As with real porn, most people I think understand the attraction even if they don’t indulge – or prefer not to admit that they indulge – themselves. But as with porn, the attractions of different types of material to one person frequently leave another baffled. My best friend, for example, searches only for houses in the £1million-plus bracket – Georgian townhouses in London and rambling farmhouses (sans coal-effect fireplaces) in Norfolk or Kent are particular favourites. She lusts after property she could never – short of a lottery win or a brief marriage to a very rich man with a very weak heart – afford. I don’t understand this, but then it is all of a piece with her lifelong tendency to dream big. Or as I, her defiantly prosaic and definitely boring friend who has come in decidedly useful from time to time at clearing up the wreckage left when her rickety ship of ambition founders on the rocks of reality, call it – “be an idiot.”

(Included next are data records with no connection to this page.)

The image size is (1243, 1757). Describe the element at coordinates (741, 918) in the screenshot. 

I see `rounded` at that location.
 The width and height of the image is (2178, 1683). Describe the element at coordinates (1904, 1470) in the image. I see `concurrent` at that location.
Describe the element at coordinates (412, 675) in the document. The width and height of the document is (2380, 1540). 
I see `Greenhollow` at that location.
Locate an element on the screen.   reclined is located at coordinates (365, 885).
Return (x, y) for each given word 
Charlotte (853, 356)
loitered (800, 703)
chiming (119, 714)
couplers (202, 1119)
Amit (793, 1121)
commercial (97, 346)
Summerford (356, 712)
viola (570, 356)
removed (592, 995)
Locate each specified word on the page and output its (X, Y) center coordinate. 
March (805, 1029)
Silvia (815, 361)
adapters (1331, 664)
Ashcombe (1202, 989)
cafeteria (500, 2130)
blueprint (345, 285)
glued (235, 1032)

I, a constitutional smalldreamer, whose ship is more of a badly patched dinghy, only look at houses equal to my own. I like to check that I wasn’t robbed when I bought it and that the market’s holding up in case I ever need to sell in a hurry to fund a ransom demand if someone kidnaps one of the cats (only if they get my favourite one. I wouldn’t cough up for the other) or a loved one’s trip abroad for better cancer treatment. I’m not being flippant. These are the things I think about, the events and possibilities I internally cater for every day. Ah, by our use of property website shall ye know us.
For those to whom this is all sounding like a monumental waste of time, let me assure you that property websites are a valuable window (often fully double-glazed but frequently festooned with appalling fabrics and tiebacks) on the world. You can tell – as you roam up and down the land from the comfort of your sofa, looking at what’s selling and what’s not shifting, who’s slashing prices and who’s not, where repossessions are spiking and where already ridiculous prices are still climbing – exactly how politicians are lying to you and why. Anyone dropping by rightmove on a semi-regular basis will have known a double-dip recession was coming long before it hit the headlines, will have known that banks still aren’t lending, will have known that everywhere outside London (or at least certain parts of it) is basically screwed. You can keep your Georgian townhouses. I’m buying the next house I see that has a bunker big enough to take a (lost) decade’s worth of canned goods. See you down there.